+++ PROVIDED PASSAGE +++

The Universal Coded Character Set (UCS, Unicode) is a standard set of characters defined by the international standard ISO/IEC  10646, Information technology — Universal Coded Character Set (UCS) (plus amendments to that standard), which is the basis of many character encodings, improving as characters from previously unrepresented typing systems are added.

Contents

The UCS has over 1.1 million possible code points available for use/allocation, but only the first 65,536, which is the Basic Multilingual Plane (BMP), had entered into common use before 2000. This situation began changing when the People's Republic of China (PRC) ruled in 2006 that all software sold in its jurisdiction would have to support GB 18030. This required software intended for sale in the PRC to move beyond the BMP.[ clarification needed ]

The system deliberately leaves many code points not assigned to characters, even in the BMP. It does this to allow for future expansion or to minimise conflicts with other encoding forms.

The original edition of the UCS defined UTF-16, an extension of UCS-2, to represent code points outside the BMP. A range of code points in the S (Special) Zone of the BMP remains unassigned to characters. UCS-2 disallows use of code values for these code points, but UTF-16 allows their use in pairs. Unicode also adopted UTF-16, but in Unicode terminology, the high-half zone elements become "high surrogates" and the low-half zone elements become "low surrogates".[ clarification needed ]

Another encoding, UTF-32 (previously named UCS-4), uses four bytes (total 32 bits) to encode a single character of the codespace. UTF-32 thereby permits a binary representation of every code point (as of year 2024) in the APIs, and software applications.

History

The International Organization for Standardization (ISO) set out to compose the universal character set in 1989, and published the draft of ISO 10646 in 1990. Hugh McGregor Ross was one of its principal architects.

This work happened independently of the development of the Unicode standard, which had been in development since 1987 by Xerox and Apple.

+++

— EXERCISES —
• a. According to the passage on the Universal Coded Character Set, in what year did ISO publish the draft of ISO 10646?
• b. Please echo the passage on the Universal Coded Character Set, starting at "Another encoding, UTF-32" and ending at "and software applications.".
• c. Proceed with the passage on the Universal Coded Character Set, picking up after its last sentence.
The data that comes next has no connection to the passage on the Universal Coded Character Set.

+++ PROVIDED RECORDS +++

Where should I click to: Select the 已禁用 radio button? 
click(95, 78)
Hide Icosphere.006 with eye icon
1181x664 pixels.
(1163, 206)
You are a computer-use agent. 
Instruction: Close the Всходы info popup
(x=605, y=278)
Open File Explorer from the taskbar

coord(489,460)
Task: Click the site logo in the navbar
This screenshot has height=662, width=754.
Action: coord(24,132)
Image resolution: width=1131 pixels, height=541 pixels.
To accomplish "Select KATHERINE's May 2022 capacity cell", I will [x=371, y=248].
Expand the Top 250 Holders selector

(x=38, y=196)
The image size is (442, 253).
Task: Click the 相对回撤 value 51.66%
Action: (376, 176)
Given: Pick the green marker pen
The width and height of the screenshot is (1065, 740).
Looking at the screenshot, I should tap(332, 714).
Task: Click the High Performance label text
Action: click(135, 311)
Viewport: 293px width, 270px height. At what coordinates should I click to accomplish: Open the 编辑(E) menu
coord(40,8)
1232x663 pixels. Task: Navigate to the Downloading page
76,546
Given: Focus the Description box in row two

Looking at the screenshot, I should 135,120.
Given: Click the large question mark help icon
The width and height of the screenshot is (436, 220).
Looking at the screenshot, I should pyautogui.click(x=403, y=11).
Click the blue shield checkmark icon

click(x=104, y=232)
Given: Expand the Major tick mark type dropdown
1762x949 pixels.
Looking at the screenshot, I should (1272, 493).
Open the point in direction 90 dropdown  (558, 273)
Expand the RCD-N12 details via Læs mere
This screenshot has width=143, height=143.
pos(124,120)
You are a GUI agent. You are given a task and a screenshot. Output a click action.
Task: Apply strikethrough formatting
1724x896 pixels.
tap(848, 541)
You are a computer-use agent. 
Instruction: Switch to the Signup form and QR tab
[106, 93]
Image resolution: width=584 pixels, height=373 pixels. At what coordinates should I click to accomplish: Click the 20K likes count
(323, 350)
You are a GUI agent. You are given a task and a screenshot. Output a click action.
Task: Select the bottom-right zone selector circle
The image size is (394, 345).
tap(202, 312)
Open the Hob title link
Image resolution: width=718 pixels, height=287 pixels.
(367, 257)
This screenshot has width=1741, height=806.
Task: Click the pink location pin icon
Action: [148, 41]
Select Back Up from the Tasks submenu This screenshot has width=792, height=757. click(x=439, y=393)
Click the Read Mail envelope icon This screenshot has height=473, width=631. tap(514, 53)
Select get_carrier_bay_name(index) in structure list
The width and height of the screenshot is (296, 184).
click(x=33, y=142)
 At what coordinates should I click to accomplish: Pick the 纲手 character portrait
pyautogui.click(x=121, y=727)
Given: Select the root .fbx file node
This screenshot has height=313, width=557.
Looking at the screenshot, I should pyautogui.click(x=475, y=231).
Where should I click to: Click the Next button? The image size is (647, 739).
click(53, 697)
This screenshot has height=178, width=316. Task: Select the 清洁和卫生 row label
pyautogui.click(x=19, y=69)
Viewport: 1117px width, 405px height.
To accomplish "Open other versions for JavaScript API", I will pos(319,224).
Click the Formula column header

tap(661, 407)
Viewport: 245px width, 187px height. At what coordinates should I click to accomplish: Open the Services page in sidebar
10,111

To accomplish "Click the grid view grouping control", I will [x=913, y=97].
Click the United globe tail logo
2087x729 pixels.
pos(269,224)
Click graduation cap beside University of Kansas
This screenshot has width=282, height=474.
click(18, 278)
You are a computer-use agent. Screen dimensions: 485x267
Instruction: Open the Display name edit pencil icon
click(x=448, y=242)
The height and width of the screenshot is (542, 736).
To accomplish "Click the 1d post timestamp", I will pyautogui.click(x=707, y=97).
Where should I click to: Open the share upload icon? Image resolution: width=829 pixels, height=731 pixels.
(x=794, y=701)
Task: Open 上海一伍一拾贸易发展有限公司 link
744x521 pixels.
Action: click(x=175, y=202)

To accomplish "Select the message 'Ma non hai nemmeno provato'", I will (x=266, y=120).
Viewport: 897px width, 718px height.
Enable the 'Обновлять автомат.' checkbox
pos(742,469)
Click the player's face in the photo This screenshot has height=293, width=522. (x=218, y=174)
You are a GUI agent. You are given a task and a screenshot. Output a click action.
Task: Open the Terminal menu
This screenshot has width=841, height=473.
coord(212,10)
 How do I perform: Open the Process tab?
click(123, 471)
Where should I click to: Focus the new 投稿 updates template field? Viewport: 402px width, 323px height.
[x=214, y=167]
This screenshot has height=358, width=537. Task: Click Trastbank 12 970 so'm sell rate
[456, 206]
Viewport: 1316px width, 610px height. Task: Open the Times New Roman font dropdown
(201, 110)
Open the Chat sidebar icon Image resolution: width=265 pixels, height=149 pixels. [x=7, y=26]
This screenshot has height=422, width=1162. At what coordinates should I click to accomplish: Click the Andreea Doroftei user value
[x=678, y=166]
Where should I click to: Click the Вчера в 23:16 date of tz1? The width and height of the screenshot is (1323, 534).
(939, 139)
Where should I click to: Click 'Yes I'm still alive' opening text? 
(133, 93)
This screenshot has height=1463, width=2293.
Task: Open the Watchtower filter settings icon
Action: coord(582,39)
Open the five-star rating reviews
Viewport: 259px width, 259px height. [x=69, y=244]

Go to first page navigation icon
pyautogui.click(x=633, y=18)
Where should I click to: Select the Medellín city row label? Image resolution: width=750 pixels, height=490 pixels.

+++

— RESPONSES BY TASK —
• a. 1990

• b.
Another encoding, UTF-32 (previously named UCS-4), uses four bytes (total 32 bits) to encode a single character of the codespace. UTF-32 thereby permits a binary representation of every code point (as of year 2024) in the APIs, and software applications.

• c.
The original ISO 10646 draft differed markedly from the current standard. It defined:

for an apparent total of 2,147,483,648 characters, but actually the standard could code only 679,477,248 characters, as the policy forbade byte values of C0 and C1 control codes (0x00 to 0x1F and 0x80 to 0x9F, in hexadecimal notation) in any one of the four bytes specifying a group, plane, row and cell. The Latin capital letter A, for example, had a location in group 0x20, plane 0x20, row 0x20, cell 0x41.

One could code the characters of this primordial ISO/IEC 10646 standard in one of three ways:

  1. UCS-4, four bytes for every character, enabling the simple encoding of all characters;
  2. UCS-2, two bytes for every character, enabling the encoding of the first plane, 0x20, the Basic Multilingual Plane, containing the first 36,864 codepoints, straightforwardly, and other planes and groups by switching to them with ISO/IEC 2022 escape sequences;
  3. UTF-1, which encodes all the characters in sequences of bytes of varying length (1 to 5 bytes, each of which contain no control codes).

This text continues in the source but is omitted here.